— start DATA TO USE —

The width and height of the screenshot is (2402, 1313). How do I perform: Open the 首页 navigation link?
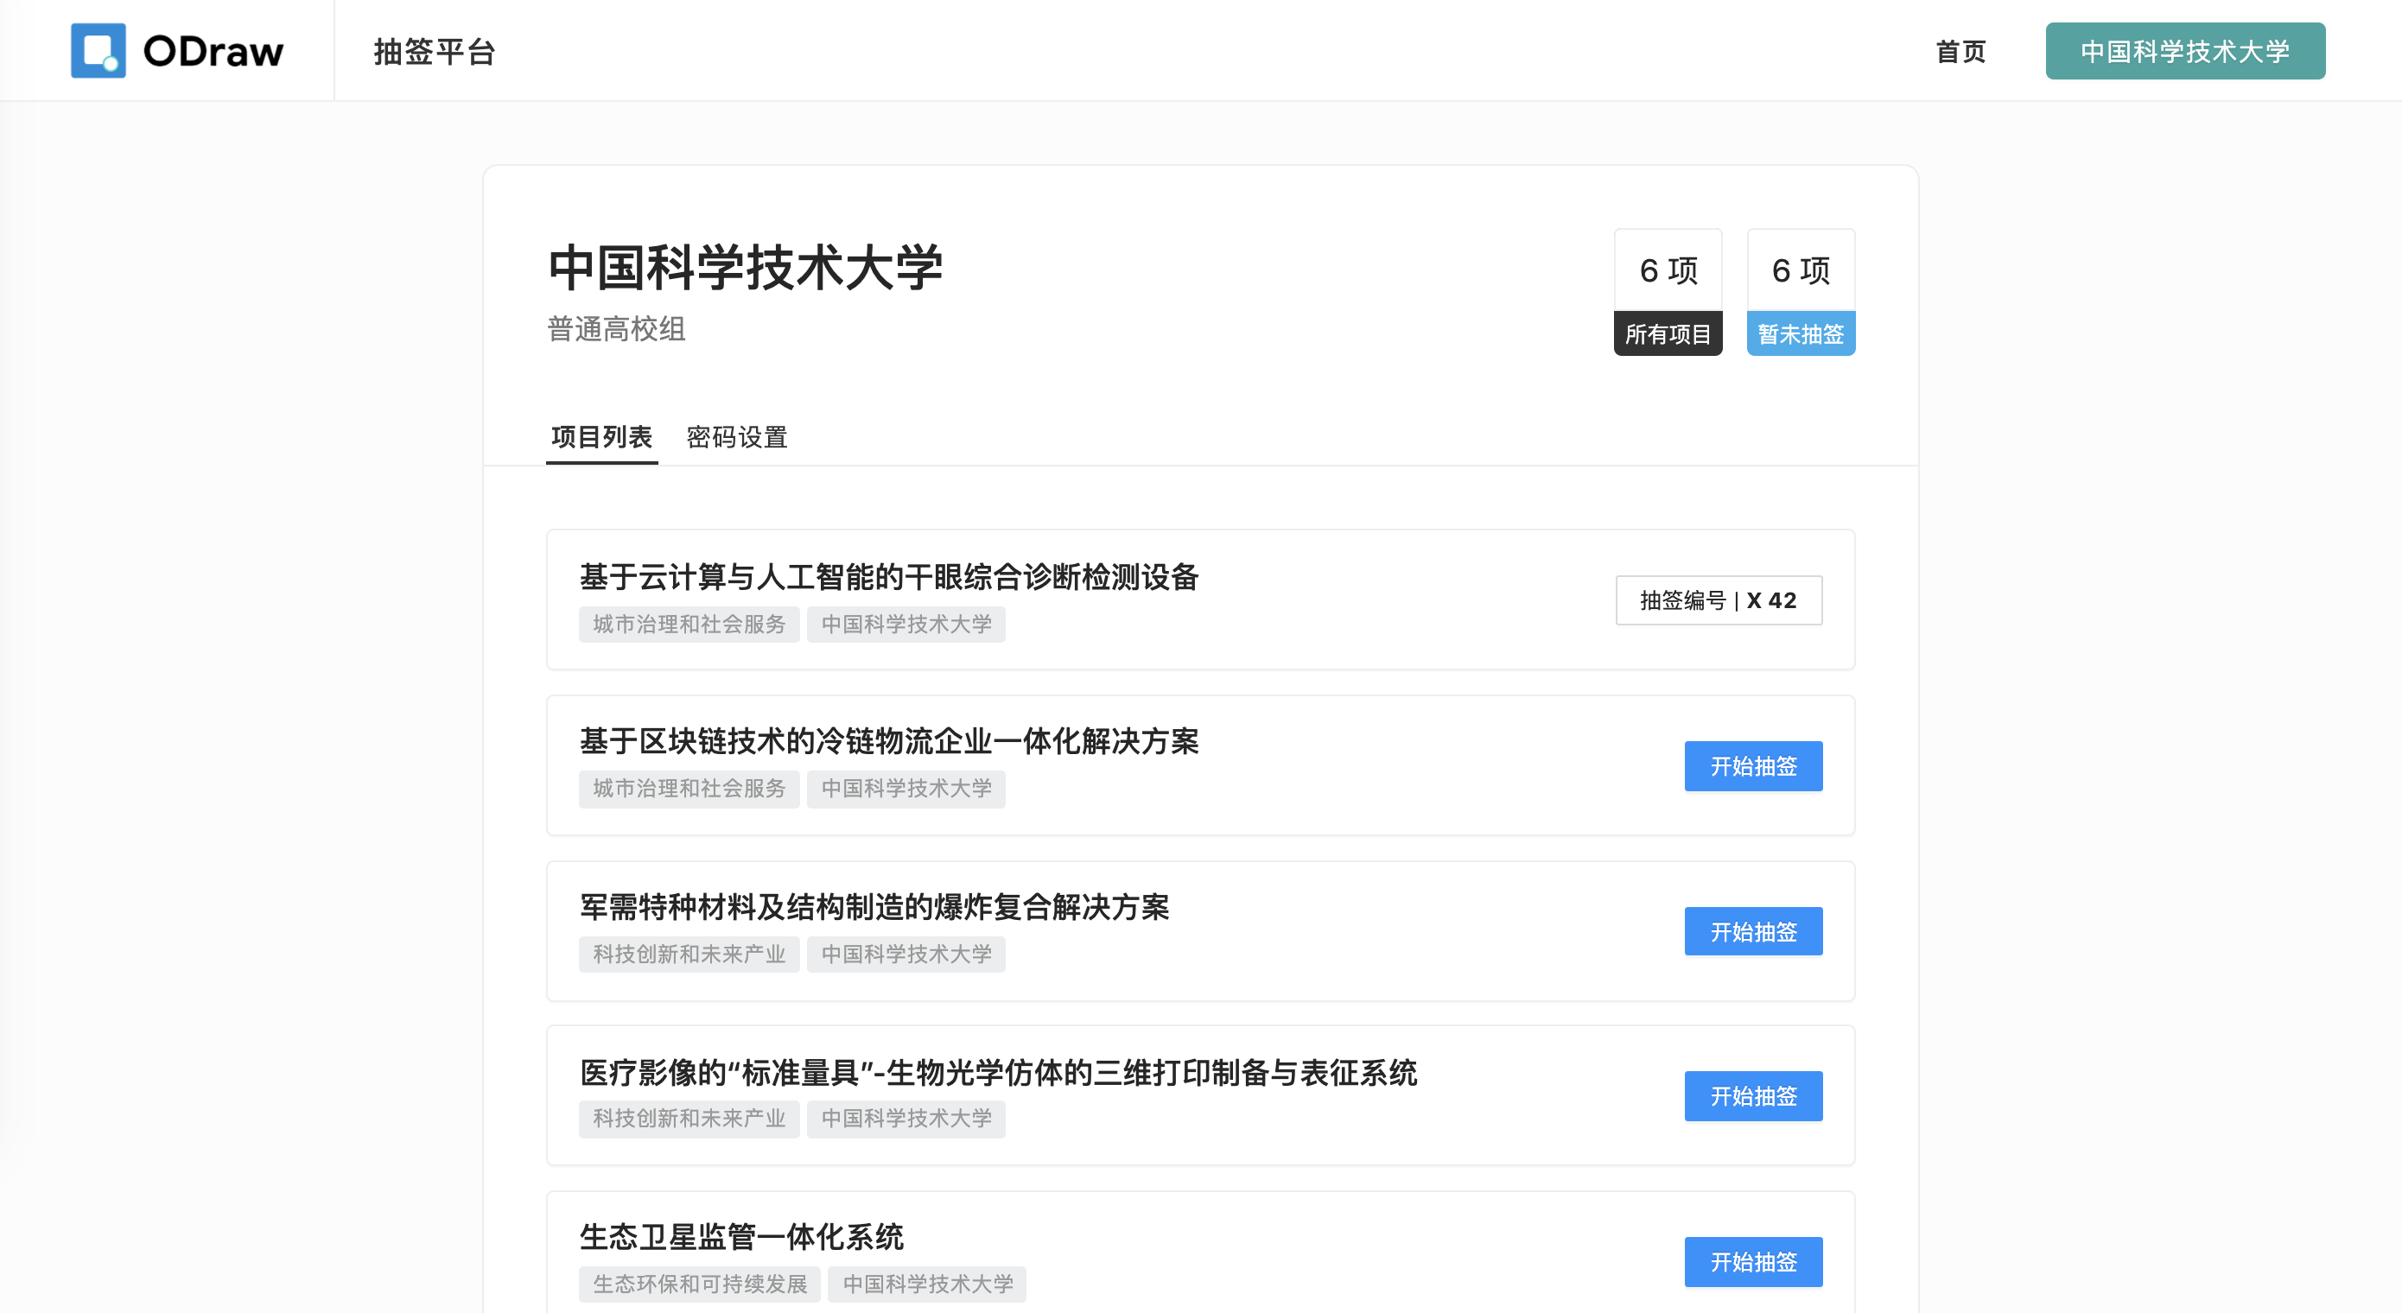(x=1960, y=51)
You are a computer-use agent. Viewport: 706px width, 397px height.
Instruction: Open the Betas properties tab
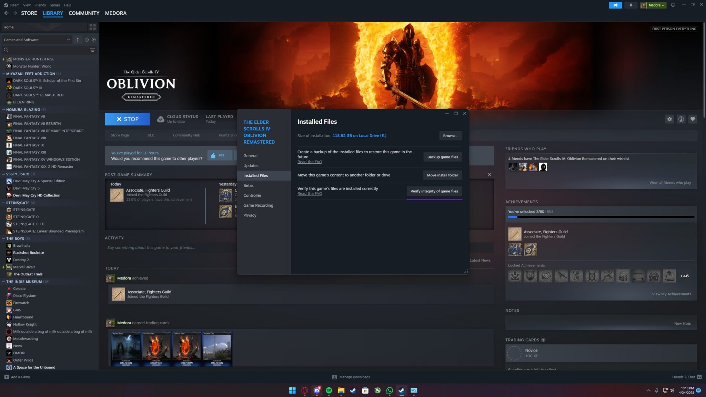(x=248, y=185)

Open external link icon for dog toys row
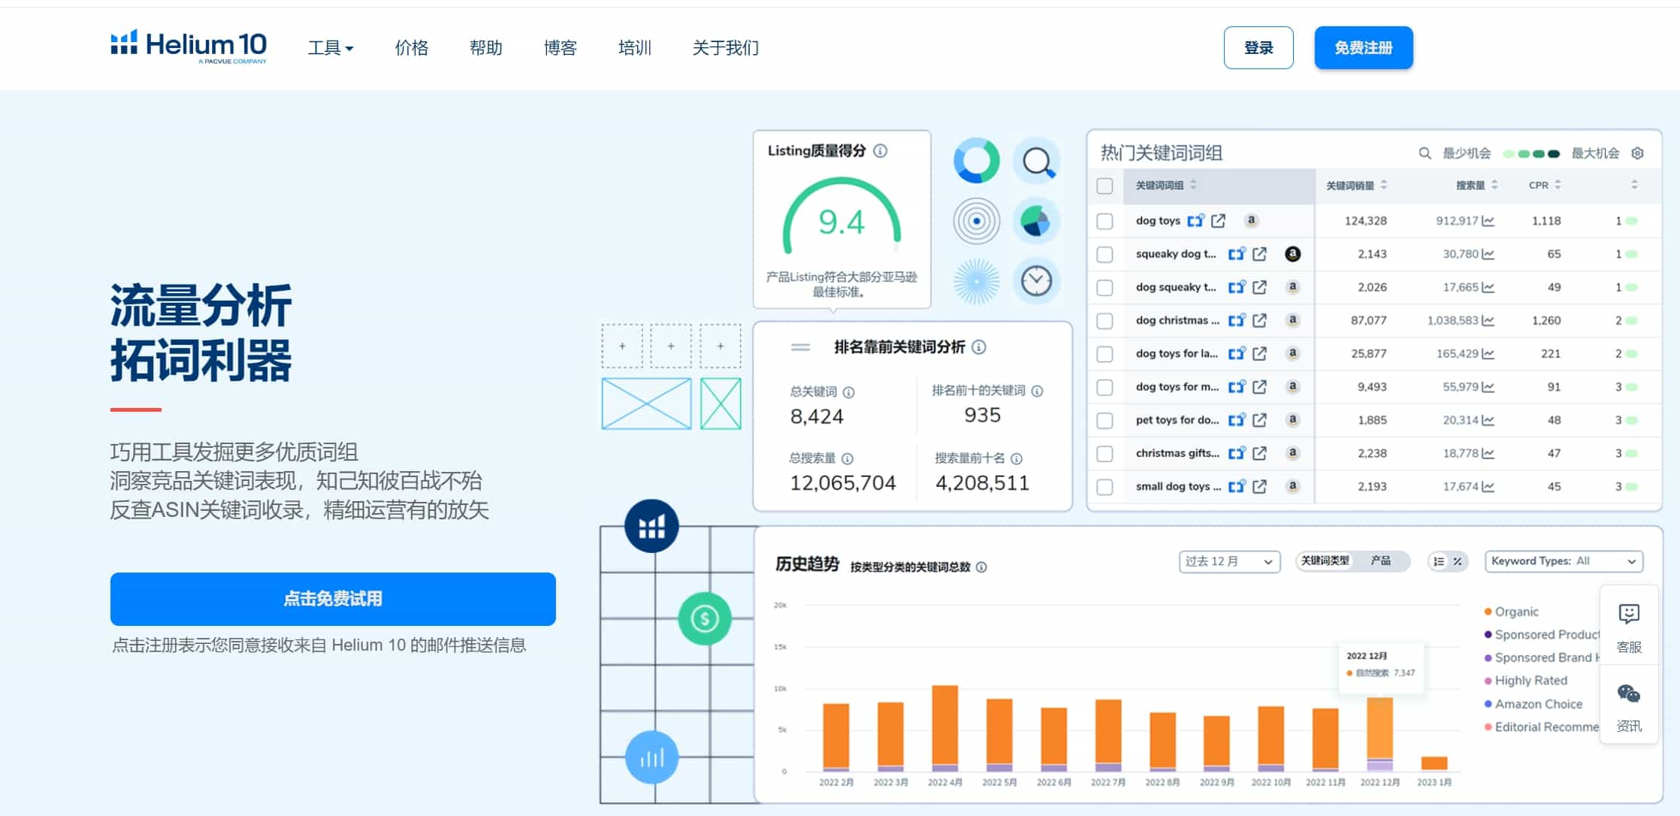coord(1218,221)
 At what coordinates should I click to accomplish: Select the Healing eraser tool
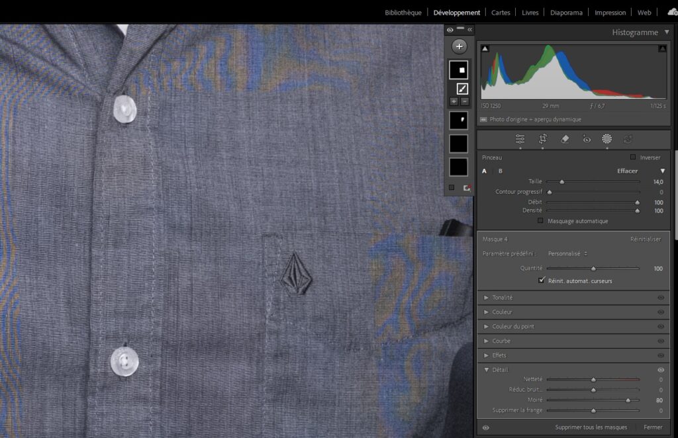coord(564,139)
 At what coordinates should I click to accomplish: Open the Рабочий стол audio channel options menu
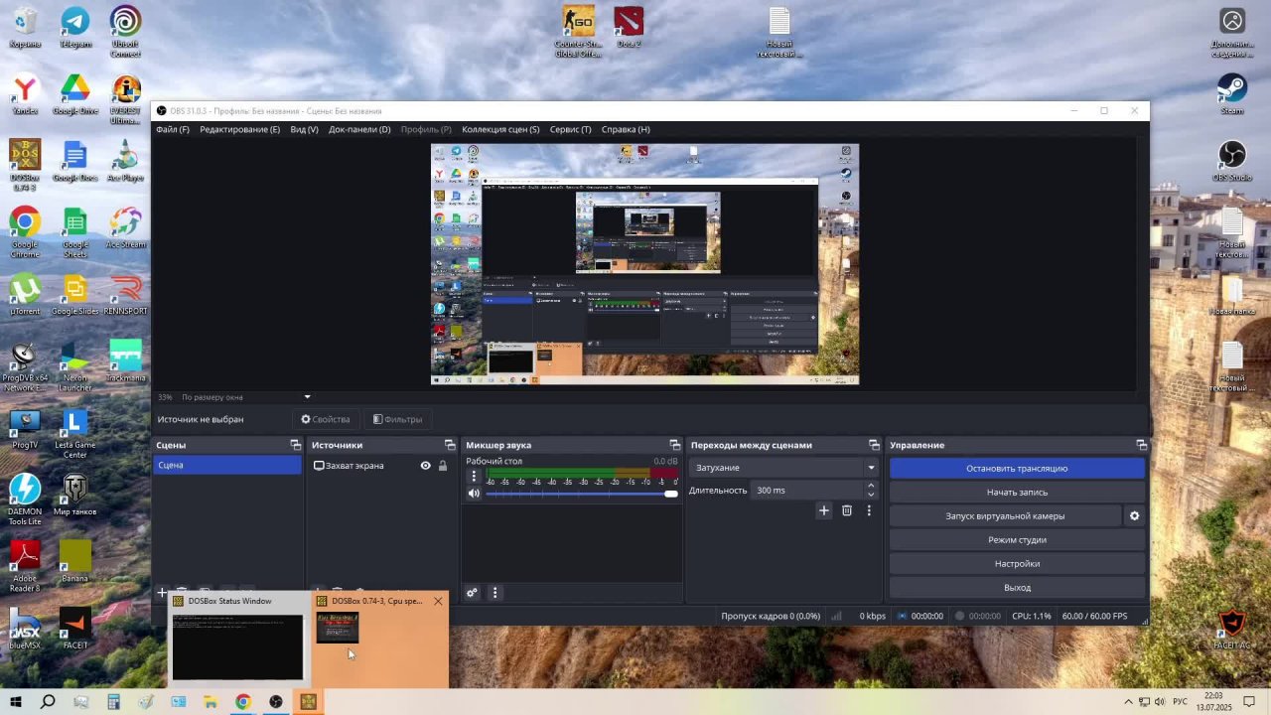(x=474, y=477)
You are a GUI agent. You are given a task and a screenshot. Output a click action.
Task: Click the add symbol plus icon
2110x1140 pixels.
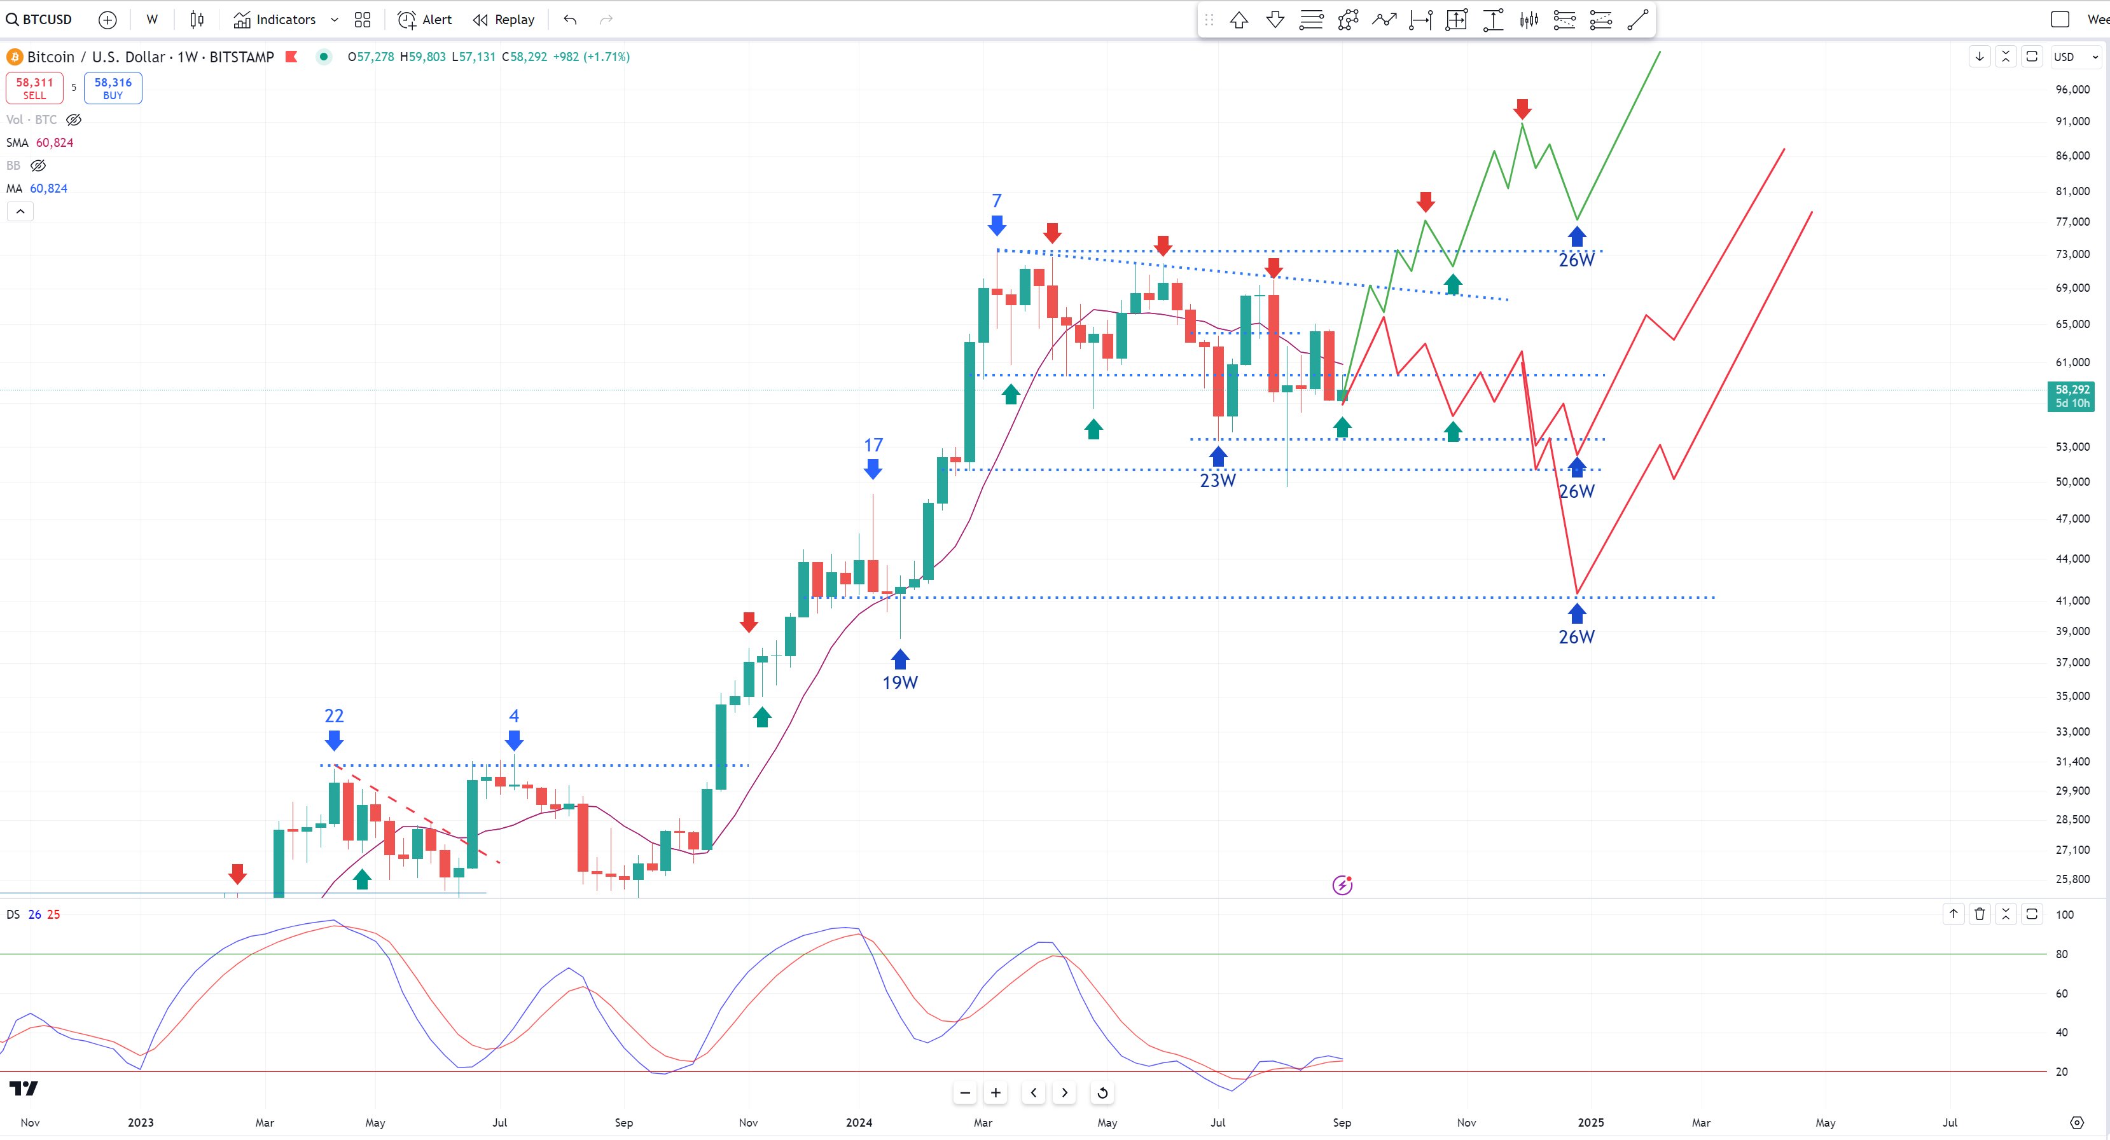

— end DATA TO USE —

GOAL →
Reproduce the listing word for word, from the line that contains "You are a computer-use" down to the line that contains "(x=474, y=477)", including both of those lines. Leave the pictures out of your answer.

EXERCISE RESULT →
You are a computer-use agent. Viewport: 706px width, 397px height.
Instruction: Open the Betas properties tab
(x=248, y=185)

Open external link icon for dog toys row
coord(1218,221)
 At what coordinates should I click to accomplish: Select the Healing eraser tool
coord(564,139)
 At what coordinates should I click to accomplish: Open the Рабочий стол audio channel options menu
(x=474, y=477)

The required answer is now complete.